** Opening SOURCE INFORMATION block **

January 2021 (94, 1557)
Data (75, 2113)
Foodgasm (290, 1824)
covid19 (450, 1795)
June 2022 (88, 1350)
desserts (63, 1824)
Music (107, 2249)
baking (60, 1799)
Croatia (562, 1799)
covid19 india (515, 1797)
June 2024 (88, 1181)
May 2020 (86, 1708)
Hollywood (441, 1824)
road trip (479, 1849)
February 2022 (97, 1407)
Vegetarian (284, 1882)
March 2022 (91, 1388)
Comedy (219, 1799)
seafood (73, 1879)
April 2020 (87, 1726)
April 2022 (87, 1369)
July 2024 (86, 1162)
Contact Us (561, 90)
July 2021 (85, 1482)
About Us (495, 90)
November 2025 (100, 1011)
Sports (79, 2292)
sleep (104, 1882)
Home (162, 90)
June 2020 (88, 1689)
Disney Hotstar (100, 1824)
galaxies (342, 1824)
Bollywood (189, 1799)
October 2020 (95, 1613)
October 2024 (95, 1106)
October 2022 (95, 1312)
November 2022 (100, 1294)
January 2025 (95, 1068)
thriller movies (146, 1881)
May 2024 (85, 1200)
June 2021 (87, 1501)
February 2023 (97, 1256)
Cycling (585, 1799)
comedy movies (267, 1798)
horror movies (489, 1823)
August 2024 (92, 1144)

** Closing SOURCE INFORMATION block **
** Opening SOURCE INFORMATION block **

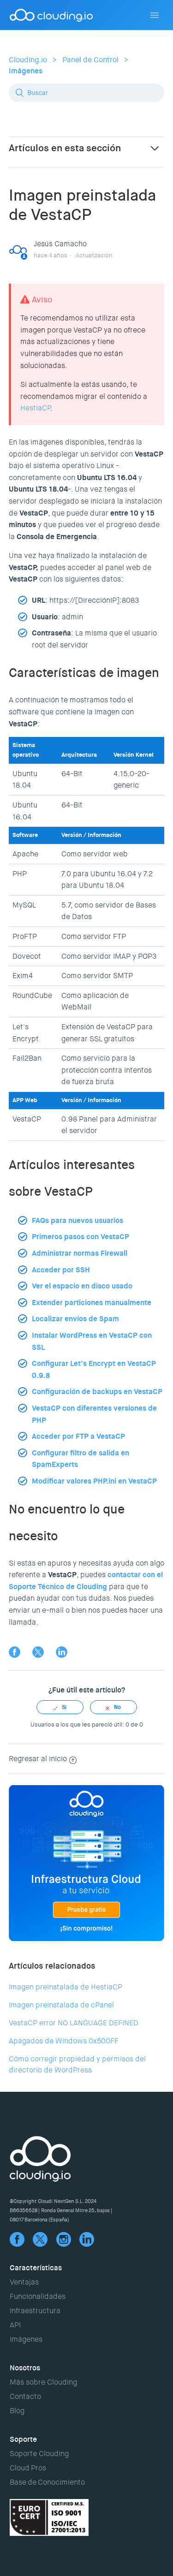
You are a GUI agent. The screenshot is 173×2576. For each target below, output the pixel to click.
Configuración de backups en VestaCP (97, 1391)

** Closing SOURCE INFORMATION block **
** Opening SOURCE INFORMATION block **

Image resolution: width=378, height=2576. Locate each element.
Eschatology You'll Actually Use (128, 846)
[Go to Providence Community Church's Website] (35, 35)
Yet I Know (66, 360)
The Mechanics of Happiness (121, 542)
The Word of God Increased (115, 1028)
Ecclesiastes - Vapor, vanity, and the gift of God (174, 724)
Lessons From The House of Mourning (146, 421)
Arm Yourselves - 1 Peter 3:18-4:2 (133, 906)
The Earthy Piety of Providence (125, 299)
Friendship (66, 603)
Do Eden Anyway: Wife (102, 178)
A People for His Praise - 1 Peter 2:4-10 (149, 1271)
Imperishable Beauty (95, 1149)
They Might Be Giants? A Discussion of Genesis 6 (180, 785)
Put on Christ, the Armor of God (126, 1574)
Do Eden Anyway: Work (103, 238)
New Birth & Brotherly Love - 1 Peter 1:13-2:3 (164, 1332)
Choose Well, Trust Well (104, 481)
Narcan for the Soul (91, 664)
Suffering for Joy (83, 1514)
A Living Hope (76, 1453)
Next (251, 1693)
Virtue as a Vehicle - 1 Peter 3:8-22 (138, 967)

** Closing SOURCE INFORMATION block **

Pick out and copy the lines of the material that include the word "Providence".

_SOLUTION_:
[Go to Providence Community Church's Website] (35, 35)
The Earthy Piety of Providence (125, 299)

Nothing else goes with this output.